Executed in 1972-73 and cast in bronze in an edition of 7 plus 1 artist's proof.
inscribed Moore, numbered 6/7 and with the foundry mark H. NOACK, BERLIN
bronze
PROVENANCE
Marlborough Fine Art, London
Acquired from the above by the present owner circa 1974
LITERATURE
Alan Bowness (ed.), Henry Moore. Sculpture and Drawings, London, 1977, vol. 4, no. 629, illustration of another cast p. 62 and pls. 184-187
Stephen Spender, Henry Moore, Sculptures in Landscape, London, 1978, no. 77, colour illustration of another cast p. 124
Josep Iglesias del Marquet, Henry Moore y el inquietante infinito, Barcelona, 1979, no. 78, colour illustration of another cast
David Mitchinson (ed.), Henry Moore Sculpture, London, 1981, nos. 526 & 527, colour illustration of another cast pp. 246-247
Henry Moore & John Hedgecoe, Henry Moore. My Ideas, Inspiration and Life as an Artist, London, 1986, no. 48, illustration of another cast p. 206
John Hedgecoe, A Monumental Vision. The Sculpture of Henry Moore, London, 1998, no. 554, illustration of another cast pp. 234 & 178-179
David Mitchinson, Celebrating Moore, London, 1998, no. 231, colour illustration of the cast belonging to The Henry Moore Foundation p. 303
NOTE
The subject of the reclining figure, explored in this monumental work, is probably the single most iconic image of Henry Moore's ~uvre. Initially inspired by Mexican sculpture, this subject recurs throughout the artist's career, ranging from organic forms to near-abstract, geometric ones, and including several monumental versions. Writing about Moore's large outdoor sculptures, David Sylvester commented: 'They are made to look as if they themselves had been shaped by nature's energy.
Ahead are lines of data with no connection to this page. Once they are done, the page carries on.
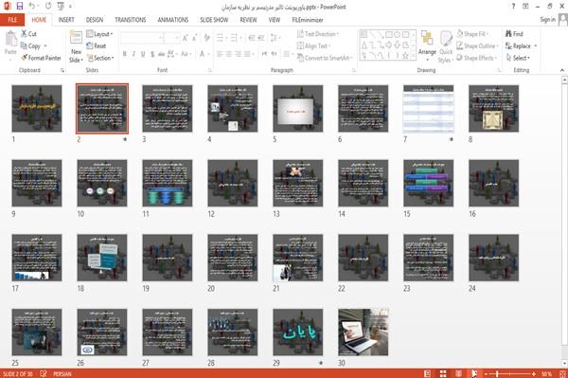Open the TRANSITIONS ribbon tab
The height and width of the screenshot is (378, 568).
[131, 20]
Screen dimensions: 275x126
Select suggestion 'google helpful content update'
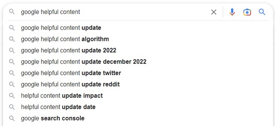[138, 28]
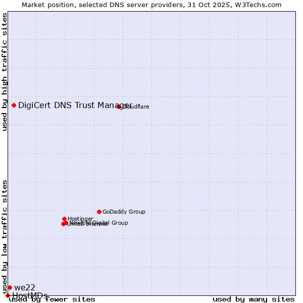Click the we22 text label
Image resolution: width=303 pixels, height=303 pixels.
click(25, 287)
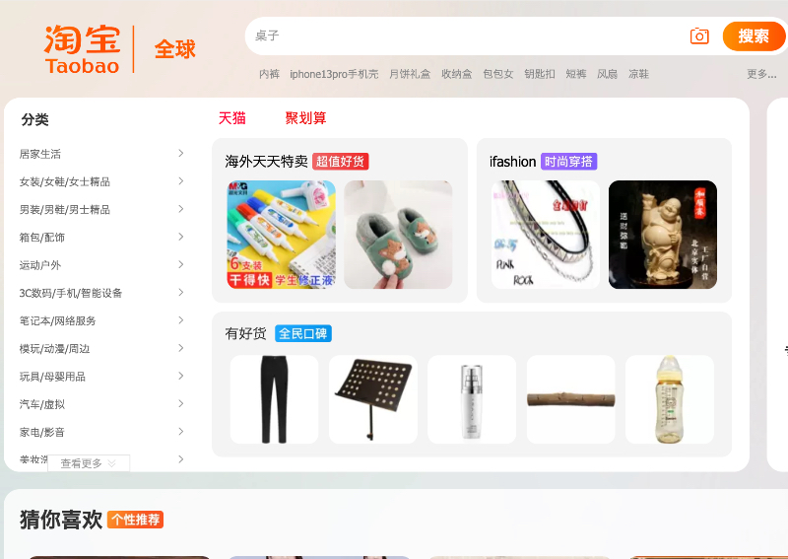The height and width of the screenshot is (559, 788).
Task: Select the 3C数码/手机/智能设备 category
Action: click(x=71, y=293)
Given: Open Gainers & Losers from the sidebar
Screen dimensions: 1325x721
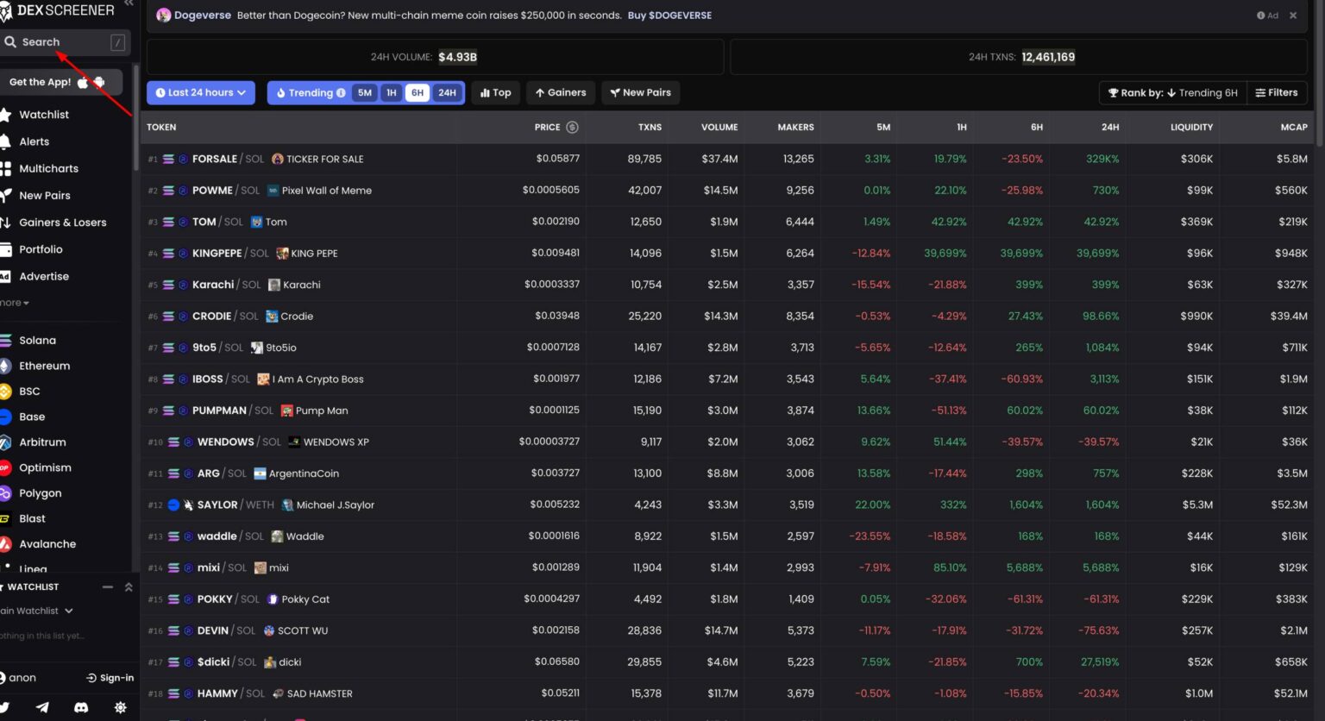Looking at the screenshot, I should pos(60,222).
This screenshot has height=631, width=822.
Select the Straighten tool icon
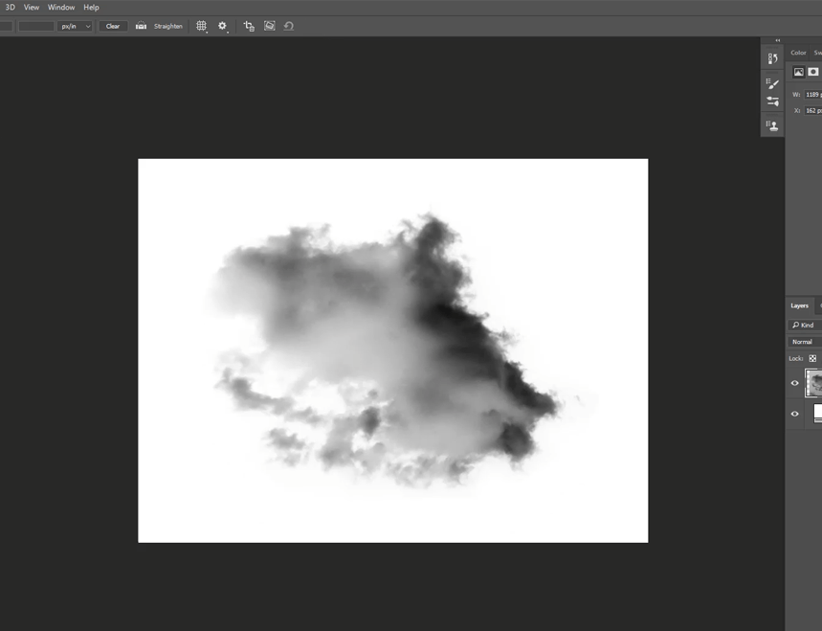point(141,26)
They seem to be weathered, eroded, tunnelled-into by the action of wind and water. The first time Moore published his thoughts about art, he wrote that the sculpture which moved him most gave out 'something of the energy and power of great mountains' [...] Moore's reclining figures are not supine; they prop themselves up, are potentially active. Hence the affinity with river-gods; the idea is not simply that of a body subjected to the flow of nature's forces but of one in which those forces are harnessed' (D. Sylvester, Henry Moore, New York & London, 1968, p. 5).
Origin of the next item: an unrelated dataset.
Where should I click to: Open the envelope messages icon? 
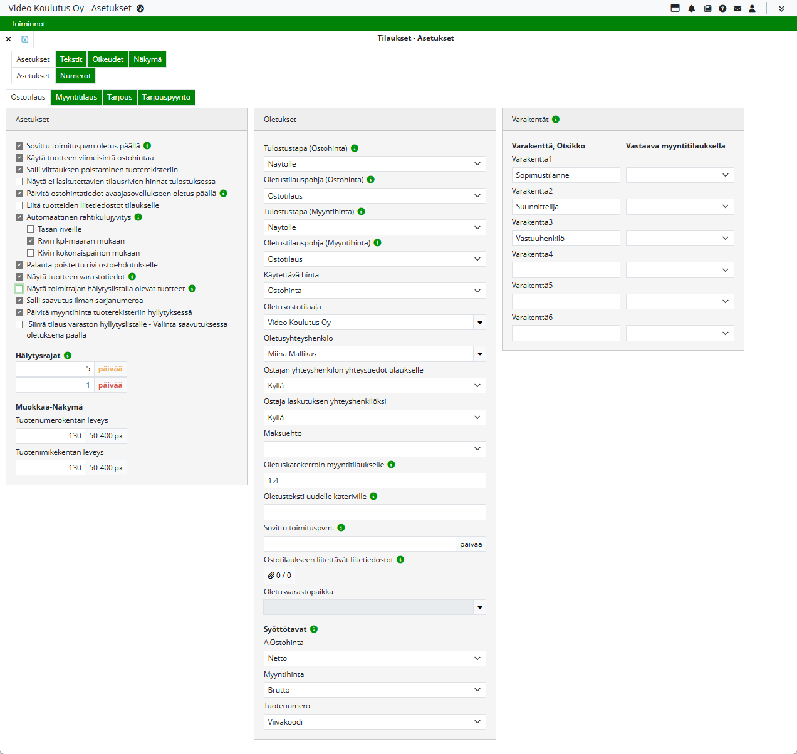pyautogui.click(x=737, y=9)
Moore first started making sculptures consisting of more than one piece in the 1930s. According to the artist's own account, it was while working on another large outdoor piece that he 'realised what an advantage a separate two-piece composition could have in relating figures to landscape. Knees and breasts are mountains. Once these two parts become separated you don't expect it to be a naturalistic figure; therefore, you can more justifiably make it like a landscape or a rock. If it is a single figure, you can guess what it's going to be like. If it is in two pieces, there's a bigger surprise, you have more unexpected views; therefore the special advantage over painting -- of having the possibility of many different views -- is more fully exploited' (quoted in Carlton Lake, Atlantic Monthly, vol. 209, no. 1, Boston, January 1962, p. 44). In splitting a reclining figure into four separate forms, Moore was able to explore multiple relationships between different elements of the figure, as well as those between man and environment.
John Read wrote about the present work: 'The suave bumps and curves of this sculpture tempt the hand to offer a caress. It is an appeal to our sense of touch and all that implies. Though each section is independent, together they generate a communal life. It has become a nest of sculptures, but conceived on a gigantic scale. That feeling of touching is very important as one becomes aware of the points of contact, where one form rests upon another [...] The Large Four Piece Reclining Figure is one of Moore's most abstract inventions and almost Surrealistic in its effects. There is a wonderful tension between the tangible and the intangible [...] On a full scale, with the impressive dimensions that this work has, the merely decorative becomes something else and is very powerful, elemental and overwhelming' (J. Read, in D. Mitchinson, op. cit., 1998, pp. 303-304).
Other examples of the Large Four Piece Reclining Figure are in major public collections including Harvard University, Cambridge, Louise M. Davies Symphony Hall, San Francisco, Yamanashi Prefecture Museum of Art, Kofu and Union Bank of Switzerland, Ermatingen.